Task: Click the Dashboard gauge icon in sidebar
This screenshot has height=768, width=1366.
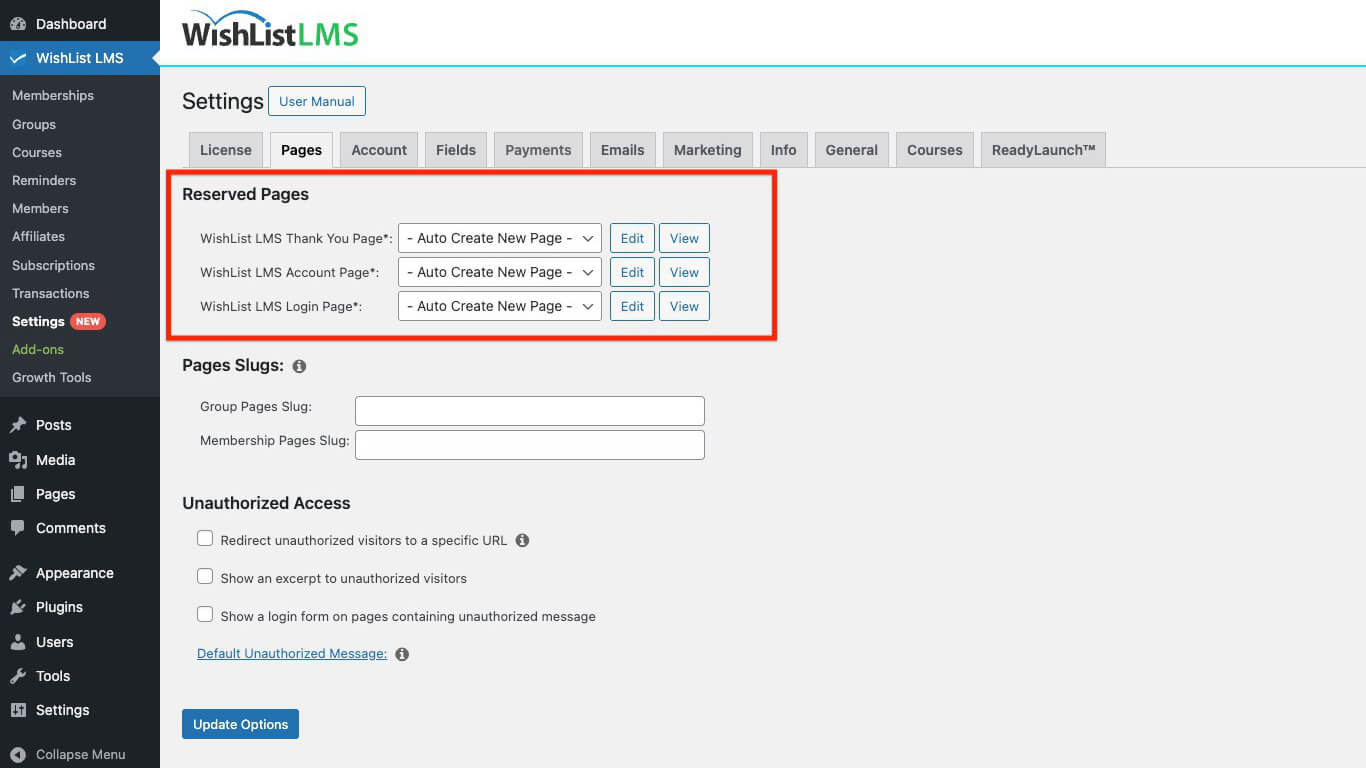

--

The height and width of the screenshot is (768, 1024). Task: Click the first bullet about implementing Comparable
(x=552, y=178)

--

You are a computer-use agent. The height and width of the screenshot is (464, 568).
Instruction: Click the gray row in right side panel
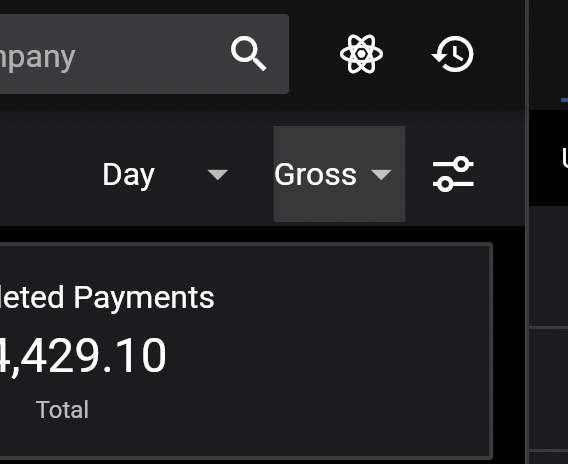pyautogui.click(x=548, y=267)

### TASK ITEM
All lines above from the line with "Task: Click the Dashboard" through the line with "This screenshot has height=768, width=1366.", both included, are to be set down exactly, with nothing else.

### ANSWER AREA
Task: Click the Dashboard gauge icon in sidebar
This screenshot has height=768, width=1366.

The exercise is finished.